Besondere Verfahrensvorschriften bestehen im BauGB für Erlass, Änderung und Aufhebung eines Bebauungsplans, der gemäß § 10 BauGB als Satzung zu beschließen ist (s. unten Rn 898 ff).

2. Publikation

223

Satzungen sind öffentlich bekanntzumachen. Sie treten, wenn kein anderer Zeitpunkt bestimmt ist, mit dem Tage nach der Bekanntmachung (vgl § 5 IV 4 m.v.KVerf.; § 7 IV 2 GO NRW) bzw eine Woche (Art. 26 I 1 bay.GO) oder 14 Tage (§ 10 III NKomVG) nach ihrer Bekanntmachung in Kraft. Regelmäßig wird durch Rechtsverordnung des Innenministeriums festgelegt, welche Verfahrens- oder Formvorschriften bei der öffentlichen Bekanntmachung von Satzungen einzuhalten sind[10]. Üblicherweise muss die Satzung durch datierte Unterschrift des hierzu befugten Organs (Bürgermeister) ausgefertigt[11] und sodann in vollem Wortlaut in der vorgeschriebenen Form, dh in einem kommunalen Amtsblatt[12], in einer oder mehreren Tageszeitungen[13], sonstigen ortsüblichen Bekanntmachungsblättern[14] oder durch Bekanntmachungstafeln, öffentlich bekannt gemacht werden. Mit Inkrafttreten des NKomVG ist den Kommunen in Niedersachsen zusätzlich die Möglichkeit eröffnet worden, ihre Rechtsvorschriften auch im Internet rechtswirksam zu verkünden, vgl § 11 III, V NKomVG.

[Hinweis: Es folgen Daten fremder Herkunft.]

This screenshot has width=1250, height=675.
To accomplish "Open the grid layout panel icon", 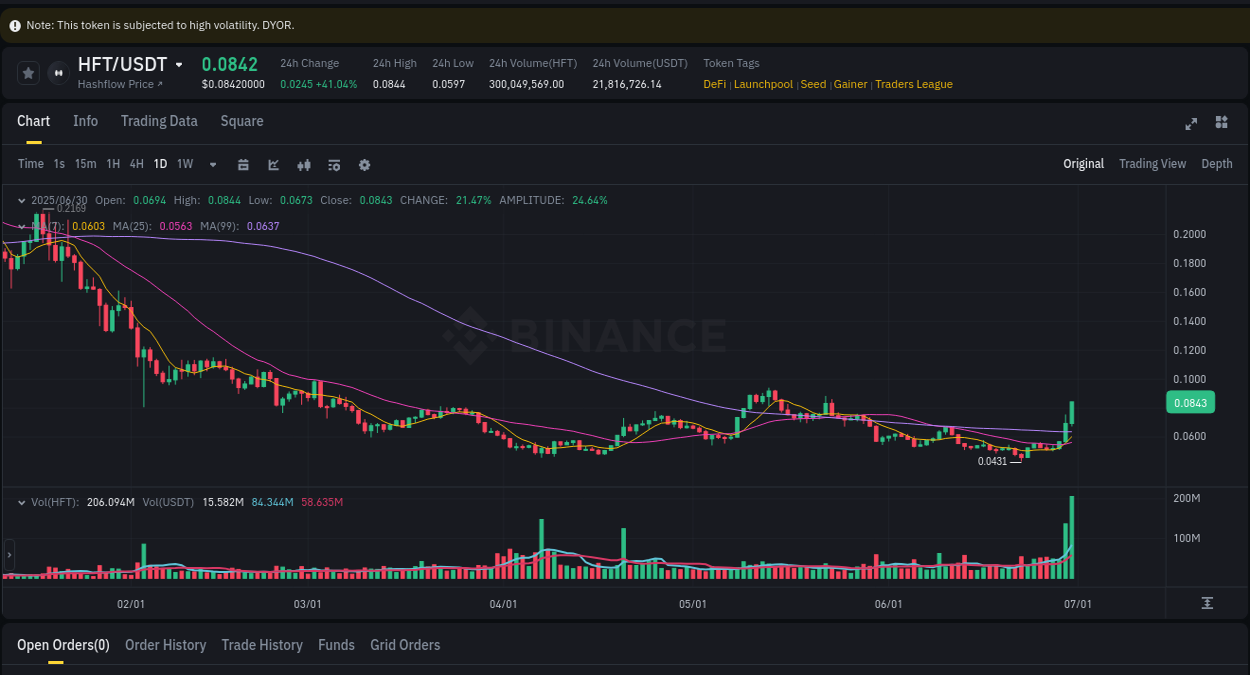I will 1221,123.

3. Aufsichtsbehördliche Genehmigung

224

Kommunale Satzungen bedürfen zum Teil der aufsichtsbehördlichen Genehmigung, in der Regel jedoch nur dann, wenn dies gesetzlich ausdrücklich vorgeschrieben ist (vgl § 5 IV 5 m.v.KVerf.; § 176 I NKomVG; § 7 I 2 GO NRW). Das ist etwa bei Bebauungsplänen (§ 10 II BauGB) oder kommunalen Steuersatzungen (Art. 2 III bay.KAG; § 2 II KAG NRW) der Fall.

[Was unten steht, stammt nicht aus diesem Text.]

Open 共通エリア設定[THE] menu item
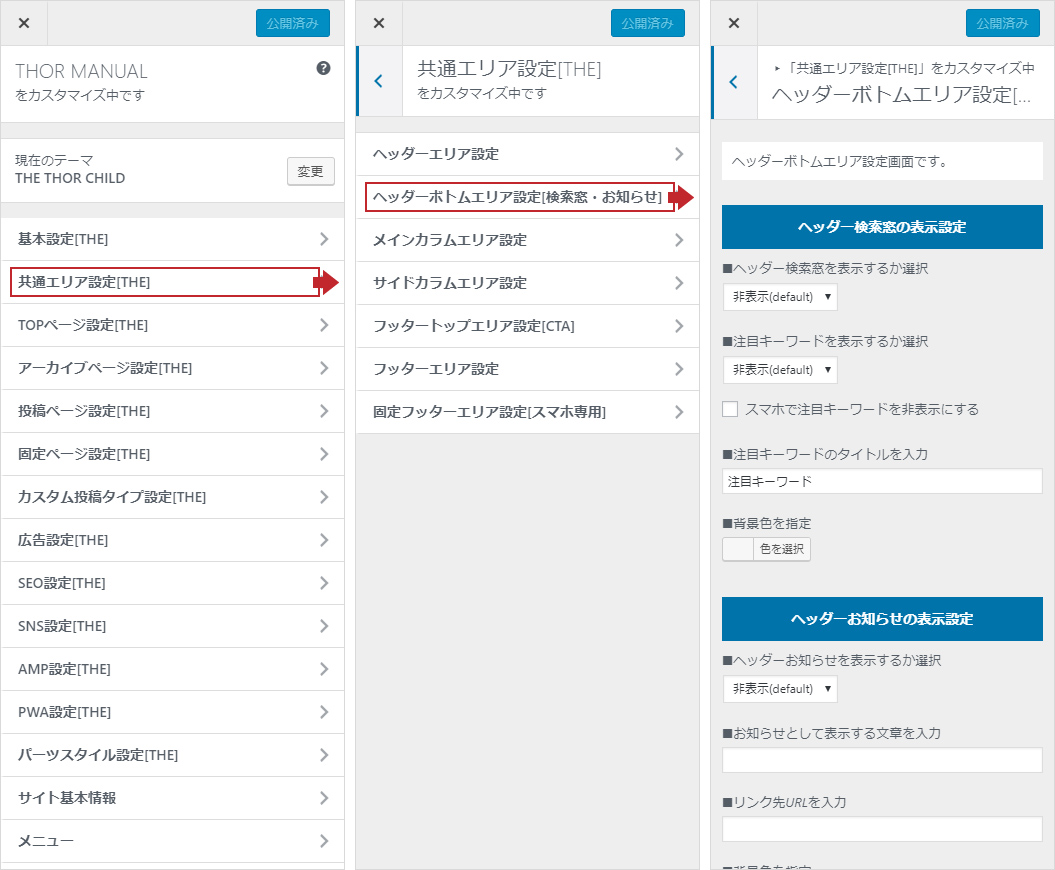1055x870 pixels. [165, 282]
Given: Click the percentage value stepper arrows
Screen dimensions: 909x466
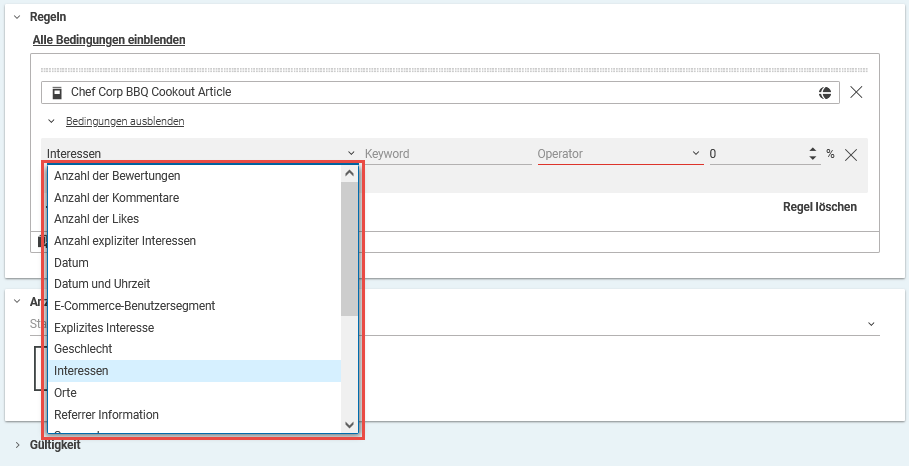Looking at the screenshot, I should coord(813,154).

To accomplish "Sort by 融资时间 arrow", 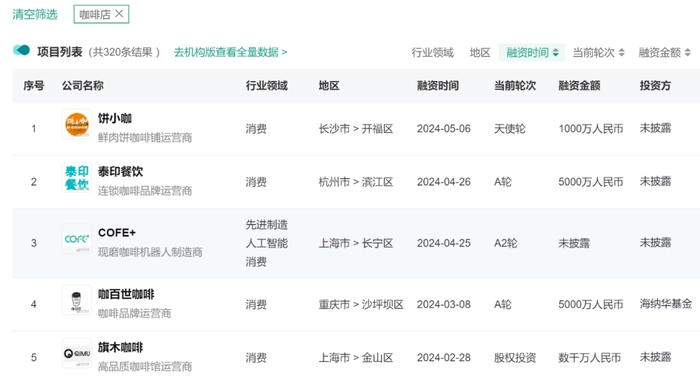I will click(555, 53).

Eine notwendige Genehmigung ist Wirksamkeitsvoraussetzung für die Satzung[15] (so ausdr. § 176 I 1 NKomVG). Im Falle ihrer Versagung kann sie als Verwaltungsakt[16] von der betroffenen Kommune im Wege der Verpflichtungsklage erstritten werden; Dritte haben gegen Erteilung oder Versagung einer solchen Genehmigung als einer Maßnahme der vorbeugenden Kommunalaufsicht[17] hingegen keine Rechtsschutzmöglichkeit[18].